_The data_
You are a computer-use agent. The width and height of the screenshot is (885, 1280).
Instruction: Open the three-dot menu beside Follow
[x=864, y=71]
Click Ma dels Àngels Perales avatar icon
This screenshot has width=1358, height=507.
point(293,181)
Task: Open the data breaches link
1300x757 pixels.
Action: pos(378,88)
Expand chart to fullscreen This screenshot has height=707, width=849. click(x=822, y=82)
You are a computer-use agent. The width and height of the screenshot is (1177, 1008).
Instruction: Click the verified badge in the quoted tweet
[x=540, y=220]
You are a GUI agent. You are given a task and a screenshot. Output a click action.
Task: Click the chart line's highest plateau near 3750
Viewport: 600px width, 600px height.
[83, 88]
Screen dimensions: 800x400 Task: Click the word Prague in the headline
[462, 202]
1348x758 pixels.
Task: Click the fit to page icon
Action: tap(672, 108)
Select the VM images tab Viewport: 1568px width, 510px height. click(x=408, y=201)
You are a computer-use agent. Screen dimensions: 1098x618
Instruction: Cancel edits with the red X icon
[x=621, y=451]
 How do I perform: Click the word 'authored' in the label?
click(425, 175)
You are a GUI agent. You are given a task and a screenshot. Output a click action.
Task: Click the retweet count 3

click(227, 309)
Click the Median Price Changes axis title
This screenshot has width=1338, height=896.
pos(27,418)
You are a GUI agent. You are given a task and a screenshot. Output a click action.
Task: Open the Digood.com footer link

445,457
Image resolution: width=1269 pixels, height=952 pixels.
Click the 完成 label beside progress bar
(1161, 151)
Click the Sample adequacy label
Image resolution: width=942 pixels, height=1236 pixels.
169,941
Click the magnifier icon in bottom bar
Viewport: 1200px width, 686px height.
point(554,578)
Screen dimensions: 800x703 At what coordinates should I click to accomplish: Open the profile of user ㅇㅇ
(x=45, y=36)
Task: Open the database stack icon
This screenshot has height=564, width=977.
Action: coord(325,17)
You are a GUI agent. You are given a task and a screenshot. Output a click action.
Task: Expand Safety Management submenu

_Aim of the exercise_
The records above should be set down again word for word.

_Written answer_
You are a computer-use agent. The width and height of the screenshot is (885, 1280).
Instruction: Open the three-dot menu beside Follow
[x=864, y=71]
Click Ma dels Àngels Perales avatar icon
This screenshot has width=1358, height=507.
point(293,181)
Task: Open the data breaches link
1300x757 pixels.
Action: pos(378,88)
Expand chart to fullscreen This screenshot has height=707, width=849. click(x=822, y=82)
You are a computer-use agent. The width and height of the screenshot is (1177, 1008).
Instruction: Click the verified badge in the quoted tweet
[x=540, y=220]
You are a GUI agent. You are given a task and a screenshot. Output a click action.
Task: Click the chart line's highest plateau near 3750
Viewport: 600px width, 600px height.
[83, 88]
Screen dimensions: 800x400 Task: Click the word Prague in the headline
[462, 202]
1348x758 pixels.
Task: Click the fit to page icon
Action: tap(672, 108)
Select the VM images tab Viewport: 1568px width, 510px height. click(x=408, y=201)
You are a computer-use agent. Screen dimensions: 1098x618
Instruction: Cancel edits with the red X icon
[x=621, y=451]
 How do I perform: Click the word 'authored' in the label?
click(425, 175)
You are a GUI agent. You are given a task and a screenshot. Output a click action.
Task: Click the retweet count 3

click(227, 309)
Click the Median Price Changes axis title
This screenshot has width=1338, height=896.
pos(27,418)
You are a GUI agent. You are given a task and a screenshot. Output a click action.
Task: Open the Digood.com footer link

445,457
Image resolution: width=1269 pixels, height=952 pixels.
Click the 完成 label beside progress bar
(1161, 151)
Click the Sample adequacy label
Image resolution: width=942 pixels, height=1236 pixels.
169,941
Click the magnifier icon in bottom bar
Viewport: 1200px width, 686px height.
point(554,578)
Screen dimensions: 800x703 At what coordinates should I click to accomplish: Open the profile of user ㅇㅇ
(x=45, y=36)
Task: Open the database stack icon
This screenshot has height=564, width=977.
Action: coord(325,17)
You are a GUI agent. You are given a task and a screenshot. Output a click action.
Task: Expand Safety Management submenu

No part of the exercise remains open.